Field	Type	Default	Description
`account_id`	`str`	(required)	Cloudflare account ID
`api_token`	`str`	(required)	API token with Workers AI: Run permission
`model`	`str`	`"@cf/meta/llama-3.1-70b-instruct"`	Model identifier
`max_tokens`	`int`	`4096`	Maximum output tokens
`temperature`	`float`	`0.3`	Sampling temperature
`timeout_seconds`	`int`	`60`	HTTP request timeout

Usage¶

Text completion¶

from bernstein.core.routing.cloudflare_ai import WorkersAIConfig, WorkersAIProvider

provider = WorkersAIProvider(WorkersAIConfig(
    account_id="abc123",
    api_token="cf_token_...",
))

response = await provider.complete(
    "Decompose this task into 3 subtasks: Add authentication to the API",
    system="You are a senior engineering manager planning work for a team.",
)

print(response.text)
print(response.model)          # "@cf/meta/llama-3.1-70b-instruct"
print(response.input_tokens)   # token count from API
print(response.output_tokens)
print(response.is_free)        # True for free-tier models

Structured JSON output¶

schema = {
    "type": "object",
    "properties": {
        "subtasks": {
            "type": "array",
            "items": {
                "type": "object",
                "properties": {
                    "title": {"type": "string"},
                    "role": {"type": "string"},
                    "priority": {"type": "integer"},
                },
            },
        },
    },
}

result = await provider.structured(
    "Decompose: Add OAuth2 login to the web app",
    schema=schema,
    system="Return a task decomposition as JSON.",
)
# result is a parsed dict matching the schema
print(result["subtasks"])

JSON parsing

The structured() method automatically strips markdown code fences from model output before parsing.
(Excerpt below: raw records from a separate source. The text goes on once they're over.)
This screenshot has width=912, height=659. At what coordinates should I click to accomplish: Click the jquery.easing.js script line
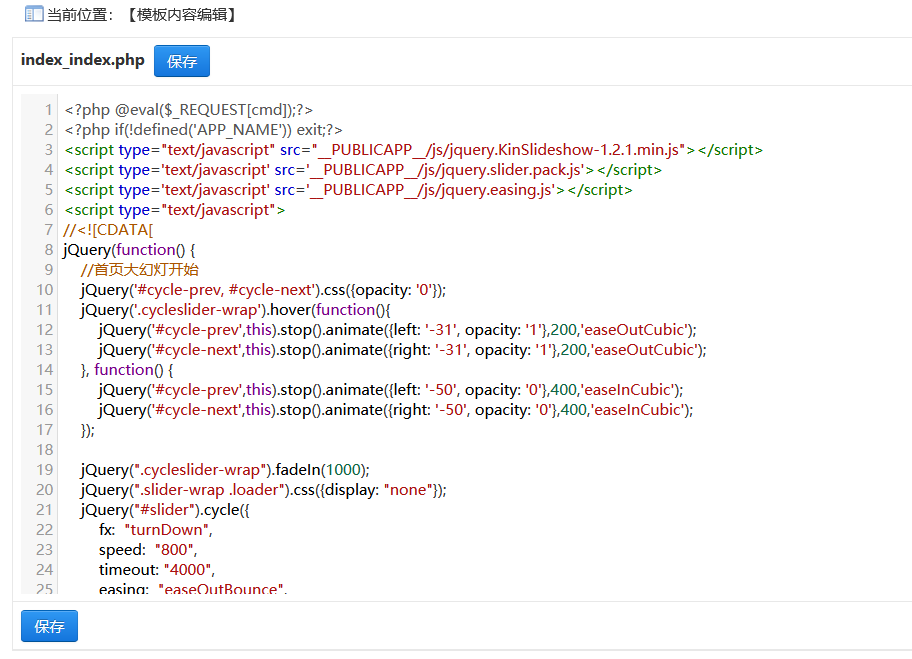pyautogui.click(x=348, y=190)
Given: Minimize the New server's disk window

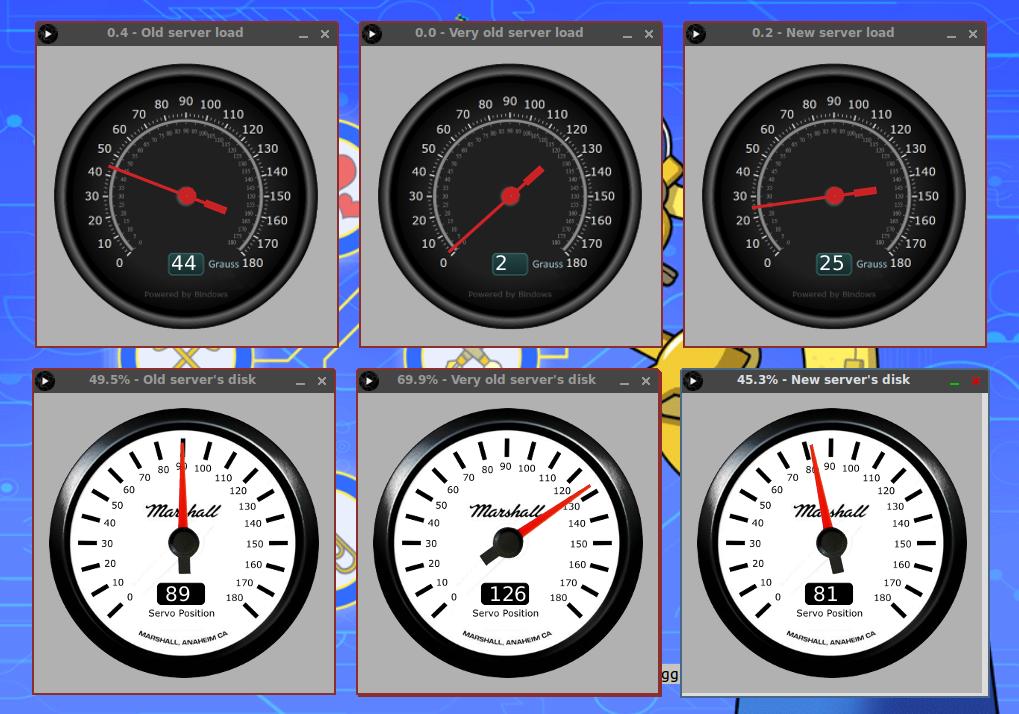Looking at the screenshot, I should (954, 382).
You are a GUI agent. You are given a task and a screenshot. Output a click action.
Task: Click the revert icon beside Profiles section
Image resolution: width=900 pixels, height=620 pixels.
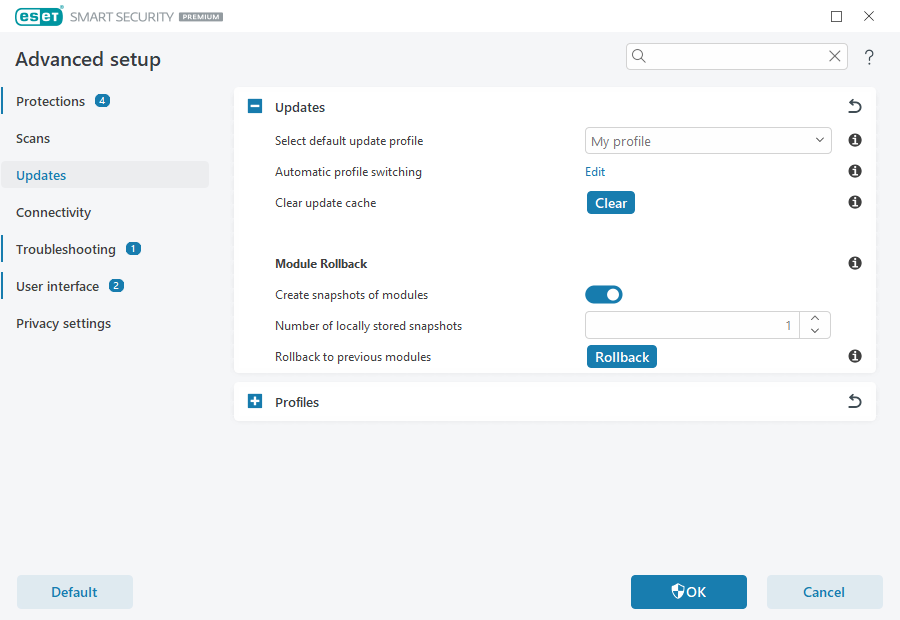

If the model returns invalid JSON, a json.JSONDecodeError is raised.

Cost estimation¶

cost = provider.estimate_cost(input_tokens=1000, output_tokens=500)
print(f"${cost:.6f}")  # $0.000000 for free models

# List all available models with metadata
models = WorkersAIProvider.available_models()
for name, info in models.items():
    print(f"{name}: free={info['free']}, context={info['context']}")

Response type¶

WorkersAIResponse fields:

Field	Type	Description
`text`	`str`	Generated text
`model`	`str`	Model identifier used
`input_tokens`	`int`	Input token count (from API usage)
`output_tokens`	`int`	Output token count
`is_free`	`bool`	Whether this model is on the free tier

Integration with bernstein.yaml¶

To use Workers AI as the internal scheduler LLM:

# bernstein.yaml
internal_llm_provider: cloudflare_ai
internal_llm_model: "@cf/meta/llama-3.1-70b-instruct"

This routes all orchestrator-internal LLM calls (task decomposition, priority assignment) through Workers AI while agents still use your configured CLI adapter (Claude, Codex, Gemini, etc.).

Cost comparison¶

Provider	Model	Input cost/1M tokens	Output cost/1M tokens	Planning cost for 50-task run
Workers AI	Llama 3.1 70B	$0.00	$0.00	$0.00
Workers AI	Llama 3.1 8B	$0.00	$0.00	$0.00
Anthropic	Claude Haiku	~$0.25	~$1.25	~$0.50
Anthropic	Claude Sonnet	~$3.00	~$15.00	~$6.00
OpenAI	GPT-4o-mini	~$0.15	~$0.60	~$0.30

Hybrid approach

Use Workers AI for planning/decomposition (free) and Claude/Codex/Gemini for actual code generation (paid but high quality). This eliminates orchestrator overhead costs entirely.